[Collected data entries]
+---+

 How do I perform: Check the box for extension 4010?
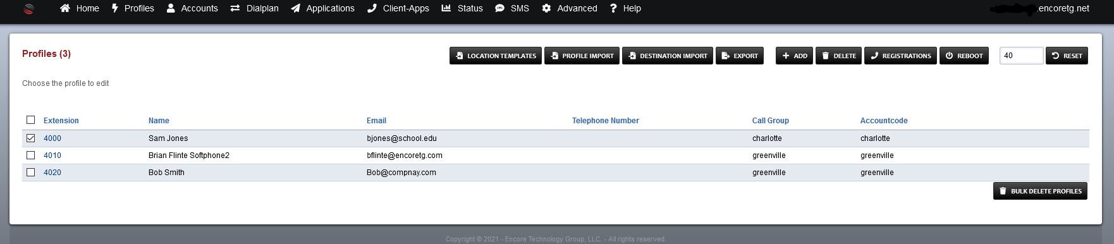pyautogui.click(x=30, y=155)
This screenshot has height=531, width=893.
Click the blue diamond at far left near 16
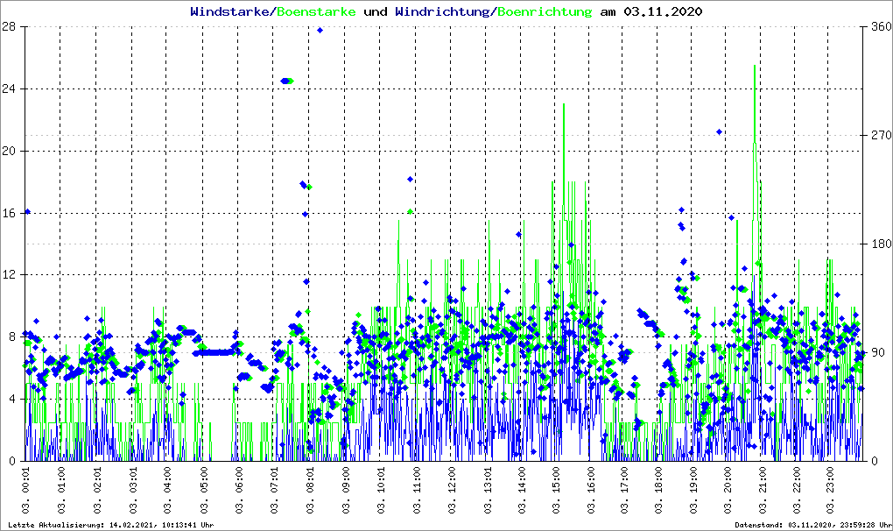[27, 211]
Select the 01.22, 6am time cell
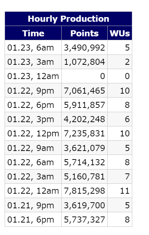Viewport: 149px width, 235px height. point(33,162)

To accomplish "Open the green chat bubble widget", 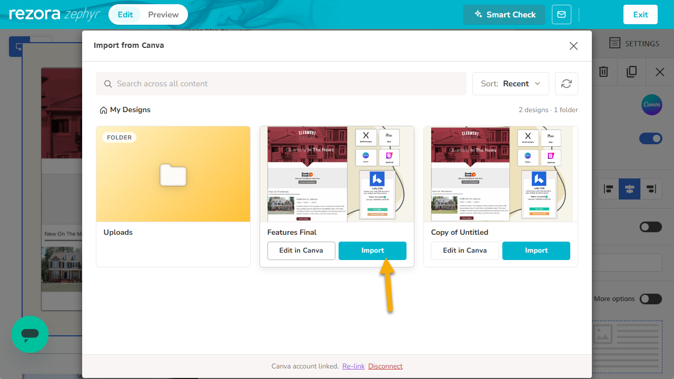I will [x=30, y=334].
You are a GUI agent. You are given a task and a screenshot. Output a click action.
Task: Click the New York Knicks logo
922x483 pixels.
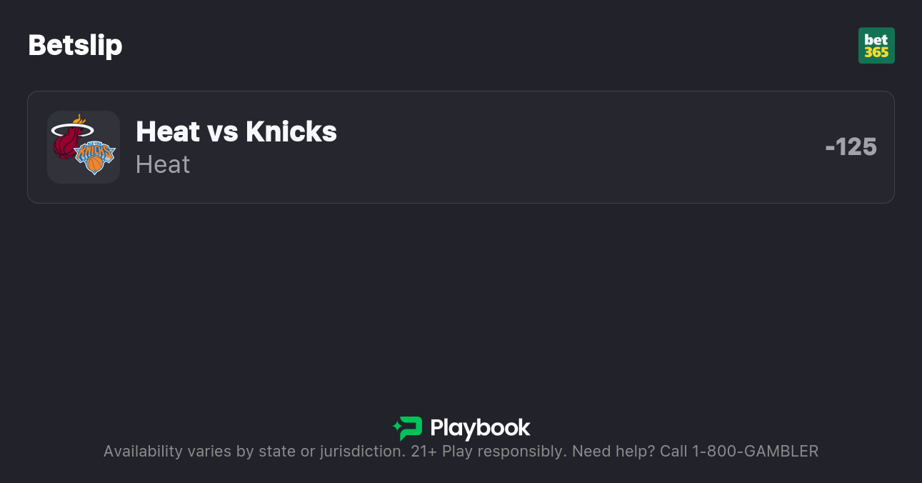(94, 159)
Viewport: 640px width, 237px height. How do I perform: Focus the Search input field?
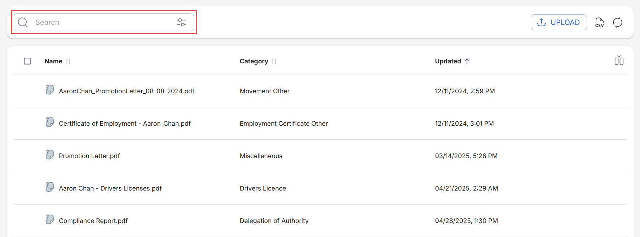[101, 22]
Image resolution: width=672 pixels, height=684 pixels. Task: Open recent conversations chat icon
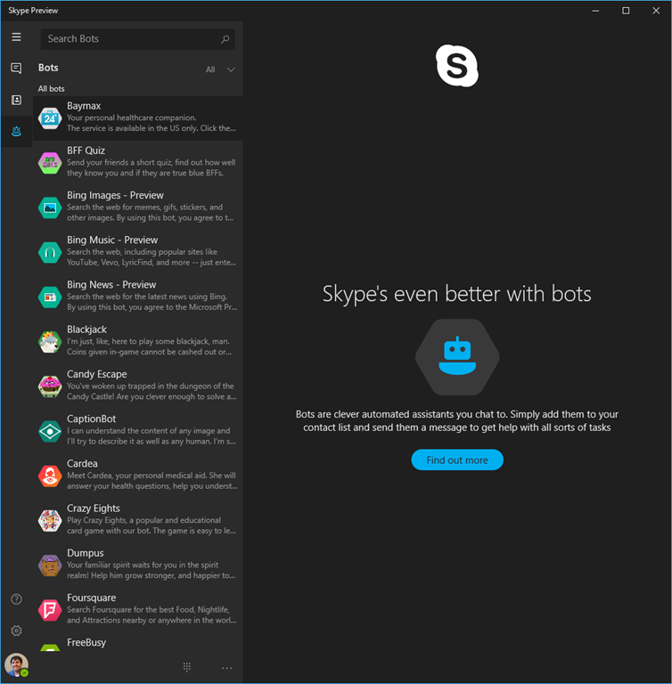coord(16,69)
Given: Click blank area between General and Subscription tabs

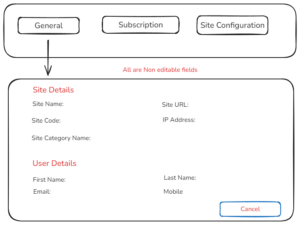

+---+

Starting at the line containing "You are a GUI", output every remaining line of the records above exactly, the last one included. Nothing else belongs in the output, and no pictures either.

TASK RESULT:
You are a GUI agent. You are given a task and a screenshot. Output a click action.
Task: Click the New York Knicks logo
922x483 pixels.
(94, 159)
Viewport: 640px width, 237px height. How do I perform: Focus the Search input field?
[101, 22]
Image resolution: width=672 pixels, height=684 pixels. Task: Open recent conversations chat icon
coord(16,69)
Given: Click blank area between General and Subscription tabs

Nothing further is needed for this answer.